# [SUPPLIED PASSAGE]
======

In the current ECB interest rate debate, Dr Weidmann has expressed concern that an extended period of low interest rates could, in Germany’s case, contribute to a nascent property bubble. In Ireland’s case, Dr Weidmann warns that cheap money must not be used to postpone reform – particularly of the financial sector.

So what of Dublin’s argument that it deserves a break from its EU partners on legacy bank debt, given that the door now open to debt write-downs in the euro zone was held shut by ex-ECB president Jean- Claude Trichet back in 2010? This is where things get interesting. Then the ECB governing council debate weighed up the benefit to Ireland of allowing bail-in of its creditors – reducing the final crisis bill for Irish taxpayers – with potentially wider financial stability risks to the euro such a move might trigger. The majority of the governing council followed Trichet’s position in 2010, was that the risk was too big to take. Not the Bundesbank.

“In that debate, the Bundesbank has always considered it important to make investors bear the risks of their investment decisions,” said Dr Weidmann. “And already then [it] favoured contributions of investors in the event of solvency problems, especially for banks that are to be wound down.”

That revelation challenges the popular crisis narrative in Ireland: that, after German banks lent recklessly and disproportionately into Ireland, German officials sprang into action to demand repayment in full of all German investments.

The Bundesbank says it was largely alone in backing Ireland’s view that the principle of shared liability should be maintained, even in exceptional circumstances.


Support for Ireland
At the same time, Dr Weidmann was a loud critic of last year's ECB promissory note deal to Ireland, viewing it as a dangerous blurring of monetary and fiscal policy.

However, he concedes that “some might consider the transaction as a kind of a compensation for the Irish support to its banking system”.

======

# [INFORMATION SHOWN]
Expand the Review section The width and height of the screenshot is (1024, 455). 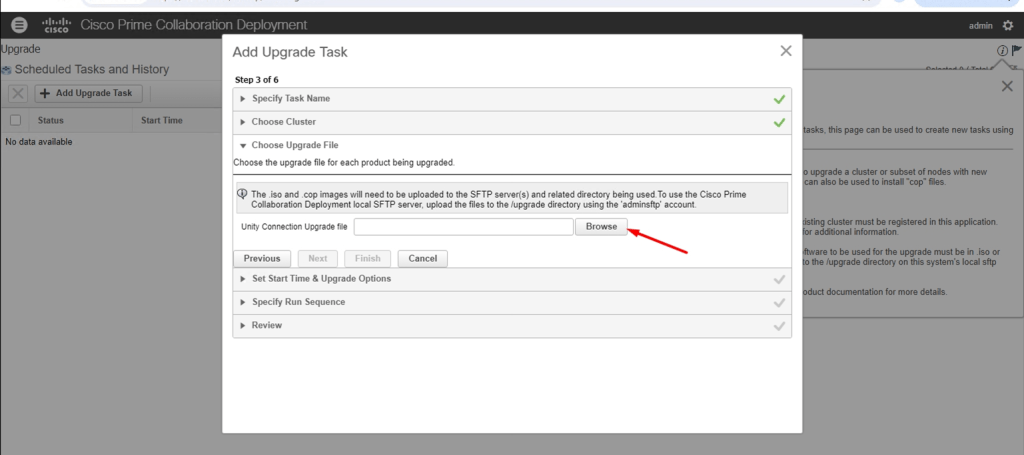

======

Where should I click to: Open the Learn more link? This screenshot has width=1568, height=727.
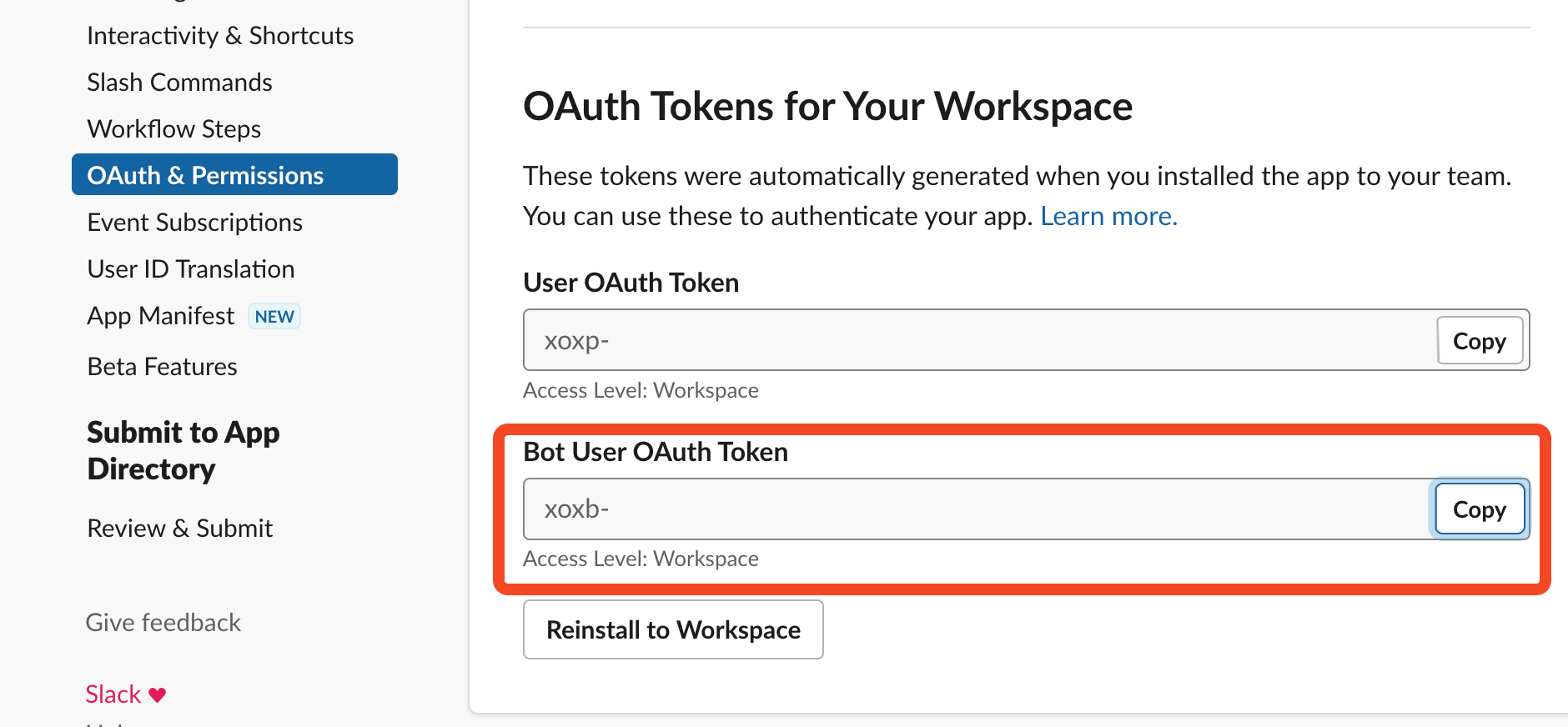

======

# [EXERCISE 1]
In the passage on the Bundesbank and Ireland, can you edit the part starting at "That revelation challenges" and ending at "and fiscal policy." so that "promissory note deal" is replaced with "promissory note arrangement"?
# [EXERCISE 2]
In the passage on the Bundesbank and Ireland, how did Dr Weidmann view last year's ECB promissory note deal to Ireland?
# [EXERCISE 3]
Can you continue the passage on the Bundesbank and Ireland from its final sentence?

# [EXERCISE OUTPUT 1]
That revelation challenges the popular crisis narrative in Ireland: that, after German banks lent recklessly and disproportionately into Ireland, German officials sprang into action to demand repayment in full of all German investments.

The Bundesbank says it was largely alone in backing Ireland’s view that the principle of shared liability should be maintained, even in exceptional circumstances.


Support for Ireland
At the same time, Dr Weidmann was a loud critic of last year's ECB promissory note arrangement to Ireland, viewing it as a dangerous blurring of monetary and fiscal policy.

# [EXERCISE OUTPUT 2]
As a dangerous blurring of monetary and fiscal policy.

# [EXERCISE OUTPUT 3]
And what of the future? Though anxious to stay out of the political debate over further debt concessions to Ireland, he concedes that Ireland’s 120 per cent debt-to-GDP ratio remains a “shadow” over the country’s economy. So will Ireland be left alone with its bank legacy or will assistance come from European partners?

Dr Weidmann suggests that recent European agreements “have made clear that legacy bank debt remains a primarily national responsibility.

“I assume that Ireland, now out of the programme, will be able to meet its commitments without any external assistance,” he said. “I don’t think it is in Ireland’s interest now to raise doubts about its readiness to service its debt.”

Dr Weidmann acknowledges the potentially corrosive legacy of the euro crisis but argues that finger-pointing debate over who picked up the tab for whom is a hindrance rather than a help to real debate about how to prevent a new crisis.

Yet he is quick to dismiss what many EU partners see as an effective backstop: shared liability or so-called eurobonds. Sharing Germany’s top credit rating to reduce others’ borrowing costs cannot come, he says, before institutional safeguards are in place. Without safeguards, he said, “the account will soon be overdrawn”.

After three challenging years, Dr Weidmann insists the Bundesbank continues to have an important voice in the Eurosystem concert. But new tensions could loom, particularly if the ECB drifts further away from Bundesbank thinking, such as to active the OMT bond-buying.

For Dr Weidmann and his central bank, the moment of truth in the euro crisis may still be ahead. He insists he is anxious to break a recent tradition among Germans in top jobs.

“After the recent premature resignations of a German ECB chief economist, the Bundesbank president and two German presidents,” he said, “I have no interest in joining this line-up.”